Zonal shifts in Irish agriculture
The constantly changing production profile of these areas also reveals how artificial the notion of natural comparative advantage is, and
thus why Ricardian strategies required active state intervention.
o The shifts involved enormous changes in established production practices and thus the demand for labour and transportation
infrastructure.
Irish agriculture clearly shows this process. Ireland’s proximity to industrial Britain meant that every Thunen zone
passed through its geographic space as Britain’s population grew between 1600 and 1900.
, As transportation links improved and as Britain’s population grew, pushing agrizones offshore, Irish agricultural production processes,
population, and exports changed.
o Each transportation improvement and increase in British demand brought Ireland one ring closer towards the English town,
changing production and increasing the value added per acre.
o The Irish story reflects a complex interplay between market opportunities and local action.
Ireland became part of the outermost grazing ring, supplying range-fed cattle to England:
o Anglo-Irish landlords expanded their production of low-quality beef to the point where they posed a competitive challenge for
English producers
o As response, the English closed their market to non-mainland producers:
This action diverted Irish beef exports to the Royal navy and to the West Indian colonies, which were being
repopulated with Irish convict labour and enslaved Africans.
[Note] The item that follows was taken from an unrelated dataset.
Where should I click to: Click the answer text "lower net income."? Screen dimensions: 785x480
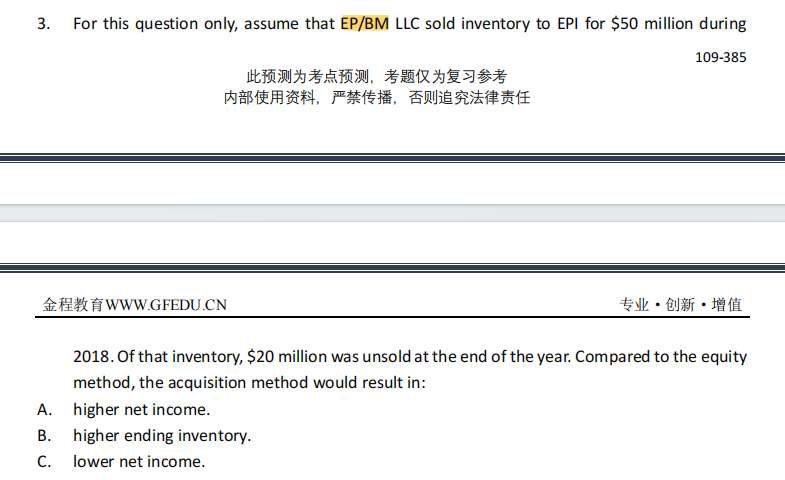click(139, 462)
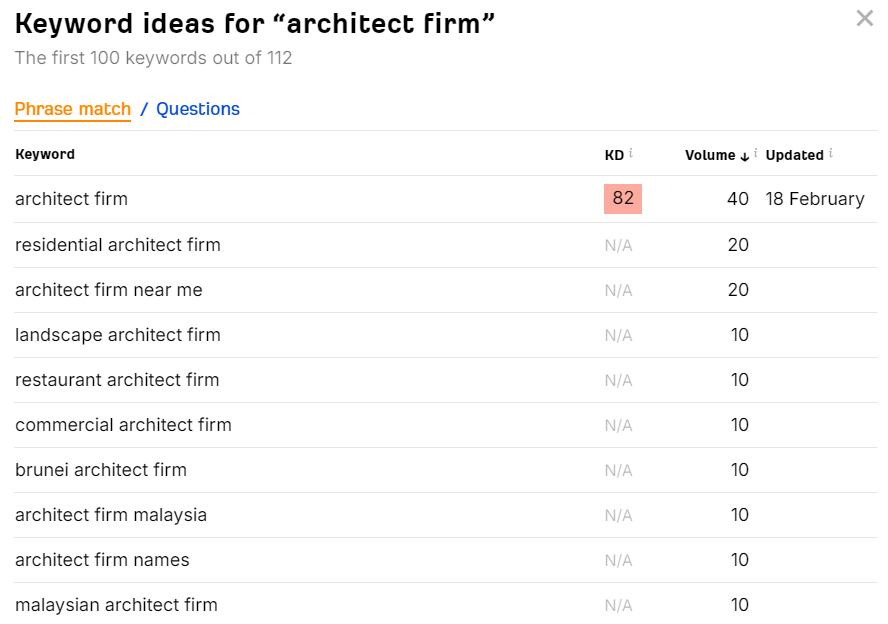888x624 pixels.
Task: Select 'architect firm near me' keyword
Action: click(x=109, y=289)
From 1700 on, the number of cattle increased rapidly as these markets grew. The Irish peasantry found its diet shifting form oats to
potatoes which allowed for a better caloric intake:
o This permitted landlords to compress the peasantry into a smaller area while freeing up land from non-subsistence uses. The
population increased slowly, and all ate potatoes, so all the meat was exported.
During the 1700s, the British population doubled so Britain became a consistent net grain importer. Politics and location made Ireland the
major supplier of these grain imports, and grain soon displaced beef as Ireland’s major export.
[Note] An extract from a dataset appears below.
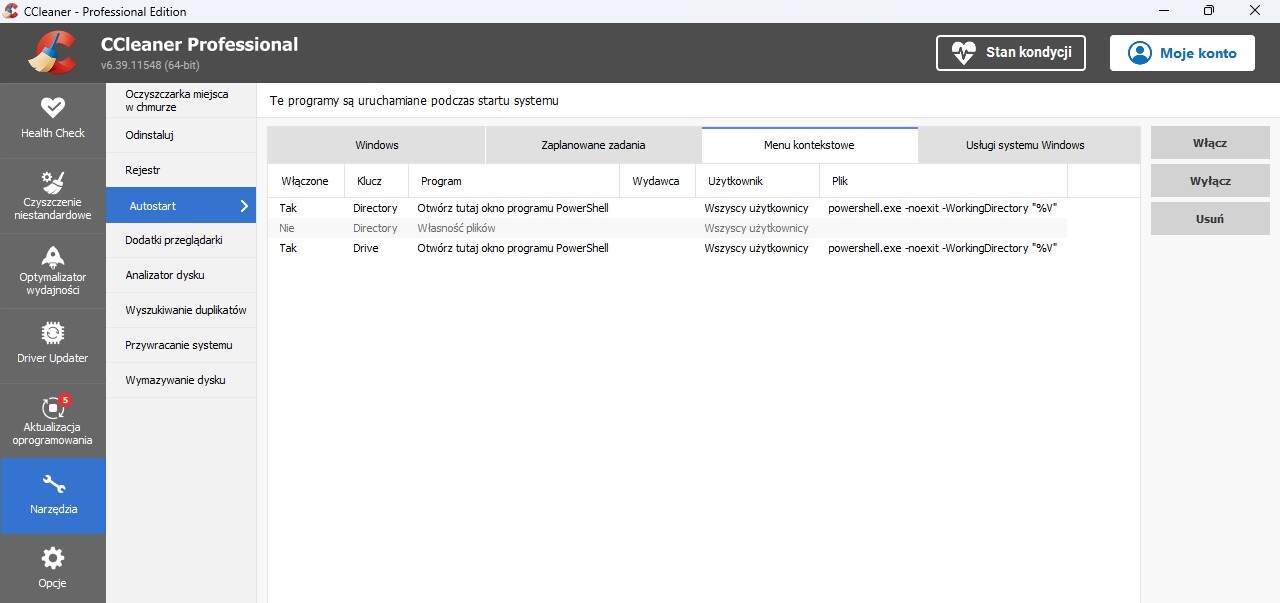The height and width of the screenshot is (603, 1280).
Task: Switch to Zaplanowane zadania tab
Action: coord(593,145)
o Rising grain exports presented Anglo-Irish landlords with a dilemma:
In order to grow more grain, they had to push cattle and peasants off the land, but to harvest that grain they needed
more seasonal labour:
So, they compressed the peasantry’s smallholdings even more forcing them to exclusively rely on the
potato.
The interaction between rising grain production and rising potato consumption on a shrinking area reached its
natural limits in the 1840s during the Famine.
All this led to Ireland’s last, longest, and greatest rebellion against the English, as well as continued
migration.
Agricultural production zones and the problem of labour
European industrialization recreated Ireland’s experience around the world:
o Agricultural production rings rippled outward, but with one key difference:
The best places to produce temperate agricultural goods lacked any significant population, and the second-best
places lacked a willing labour force.
The absence of labour slowed the transformation of available land into supply zones for Europe.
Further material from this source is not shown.